Être à la besace. Être réduit à la mendicité.
Il en est jaloux comme un gueux de sa besace. Pour dire qu’un homme est fort ombrageux, et que son amitié pour quelqu’un va jusqu’à la jalousie.
Besace bien promenée nourrit son maître. C’est-à-dire que quelque pauvre que l’on soit, on parvient toujours à gagner sa subsistance en se donnant du mouvement et en cherchant à travailler.

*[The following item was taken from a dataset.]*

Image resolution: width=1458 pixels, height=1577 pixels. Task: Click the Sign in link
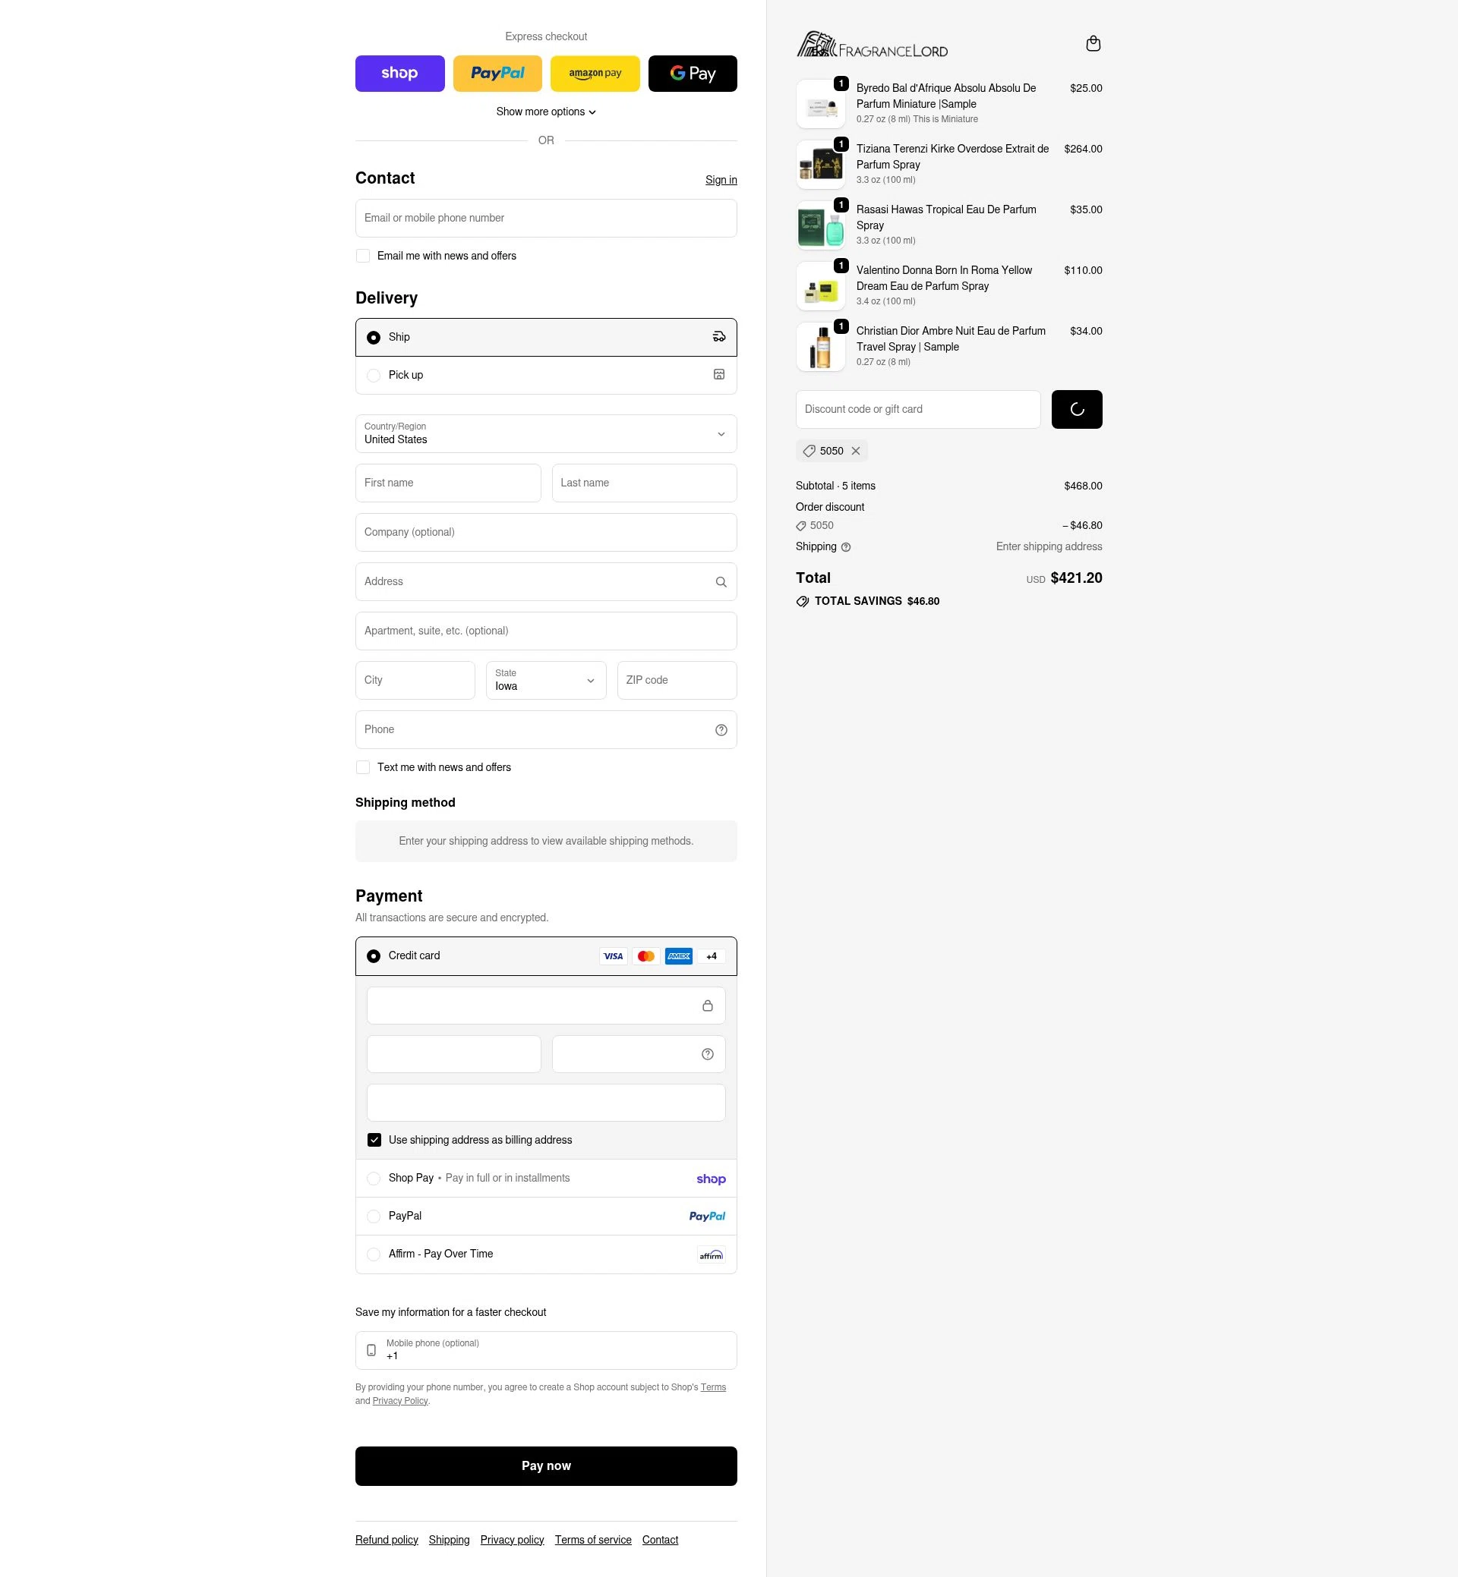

Delvau, 1864 : Tétons flasques et pendants, comme une besace dont les toiles se touchent ; ou bien le ventre d’une fille enceinte.

Finalement, v’la Boniface
Qui s’ présente et veut m’épouser :
Comme il faut qu’ chacun port’ sa b’sace,
Je m’ promets bien d’ l’utiliser.
Un mal de cœur, suit’ d’un’ scène amoureuse,
Rendit bientôt ma position chanceuse…

(Ph. Vionet)

Brouillé avec le directeur de la monnaie

Virmaître, 1894 : N’avoir pas le sou (Argot du peuple), V. Les toiles se touchent.

Les toiles se touchent

Virmaître, 1894 : Cette expression signifie ne pas avoir d’argent : les toiles des poches se touchent (Argot du peuple). N.

Marquis de la bourse plate

Rigaud, 1881 : Faiseur d’embarras sans le sou, pauvre diable qui cache sa misère.

Virmaître, 1894 : Homme absolument sans le sou (Argot du peuple). V. Les toiles se touchent.

France, 1907 : Vaniteux misérable.

Toiles se touchent (les)

Delvau, 1866 : Se dit — dans l’argot du peuple — lorsqu’on n’a pas d’argent en poche.

France, 1907 : Expression métaphorique indiquant que la poche est vide, qu’aucune pièce de monnaie n’empêche les toiles de se toucher.